A while back, when I found out LibreELEC on a Raspberry Pi 3 won’t play newer MKV video formats, I decided to replace it with my spare 2014 Mac mini. All went well, Kodi runs a lot better and I get smooth playback of even the most demanding movies and tv shows. Then I thought: ‘Why don’t I use it as a local Jekyll server as well and save on my VPS costs?’ And that’s exactly what I did…

The struggle of finding the right approach

As always, there are more than just one way to solve a tech puzzle. Some are good, and some wreck your head.

The one that gave me proper headaches involved locally generating all HTML files and then rsync them onto my web server. It worked very intermittently. This was down to the fact that I haven’t found a single solution that would ensure a stable FTP connection with my web hosting account. It repeatedly asked for login details, even though I stored it in the app’s settings for that particular connection. I spent about half a day trying different apps to map that FTP space as a network drive to my Mac mini, and even fiddled with the FTP configuration files (I am the owner/admin of the web hosting server).

And then I tried going with Git Pages as well. The idea behind is is awesome but the limitations in terms of themes and features are just too much to digest so dropped this one also.

Eventually, I ended up using Git. My web hosting account is Git-enabled and can auto-deploy files directly to the www root of my website (this very blog, actually) with every git push of the newly generated files.

The publishing workflow

To get an idea how publishing works with what I will describe later on. The user point of view version would be:

  1. I create a markdown document (my blog post) and save it to my Dropbox folder.
  2. My post/blog is updated no later than 15 minutes since saving the file.

The behind the scenes version is a little more ‘interesting’:

  1. I create my new post, which is basically a markdown file, and save it in a Dropbox folder.
  2. Files are synced onto my Mac mini server as soon as I add them to my Dropbox account. This goes for any images as well.
  3. On this Mac mini server a crontab task is triggered every 15 minutes. This executes a script, which syncs the markdown files with the _posts folder of my Jekyll based blog. It also syncs any images it finds in a dedicated image folder to the assets directory.
  4. It then runs the jekyll build command and waits for it to finish.
  5. Once the build is finished, the generated HTML files are pushed to my Git repository on the web hosting account.
  6. The new post is published at latest 15 minutes from saving the file onto my Dropbox.

I must admit I like this approach a lot. Compared to my previous arrangement, which had me solve numerous problems with installation and configuration of Dropbox on a GUI-less Ubuntu server, this is just awesome as it all just works.

Okay, I should probably share how I achieved the —practically— two step Jekyll blog publishing using a spare macOS machine and Git-enabled web hosting account 🙂

Skills required, and a word of warning

Before I get into explaining how it’s all done, there are two things I need to make clear right at the start:

  1. In order to complete this tutorial you need to know how to work with the Terminal app on macOS. You also need to know how to install Ruby/Jekyll/Dropbox on your Mac, and add your Jekyll blog.

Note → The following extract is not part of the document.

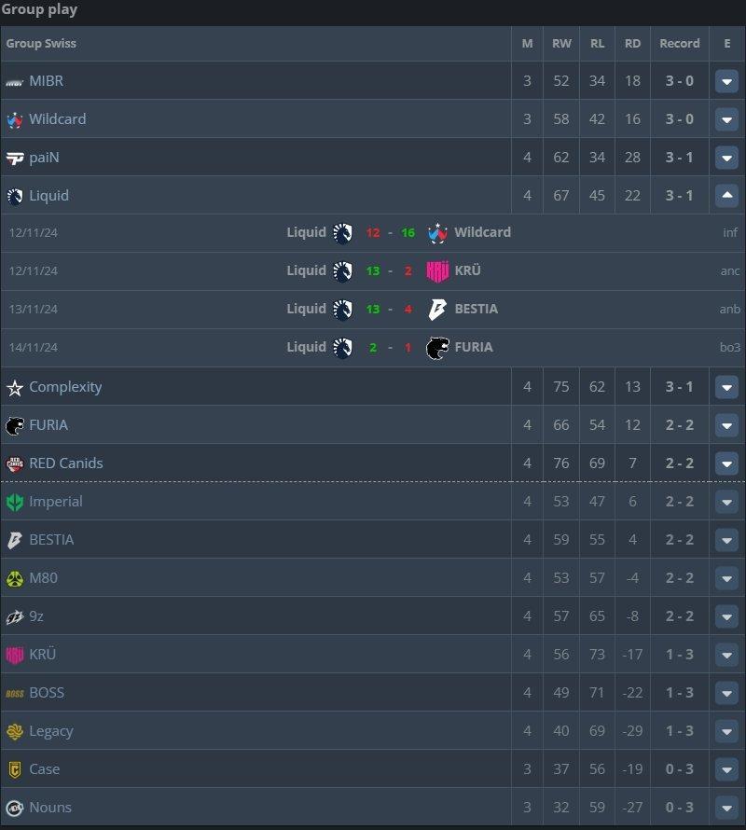Click the KRÜ logo in Liquid's match list
This screenshot has width=746, height=830.
pyautogui.click(x=437, y=271)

Knowledge of Git is also required.
  2. If you decide to fiddle with your Mac, you do so at your own risk. I will not be held responsible for any mess or damage done to your Mac through your own actions. If your Mac is a ‘mission critical’ tool for you, do a full Time Machine backup before you start!

Here we go then…

Follow this ‘checklist’ to get things ready for the tutorial:

  1. Install Jekyll on macOS
  2. Create your Jekyll blog
  3. Install Dropbox app. If you don’t have a Dropbox account, you can sign up using my share link – you’ll get extra 500MB of space for free 🙂
  4. Inside the Dropbox folder create a directory where you’ll store your markdown (post) files and images.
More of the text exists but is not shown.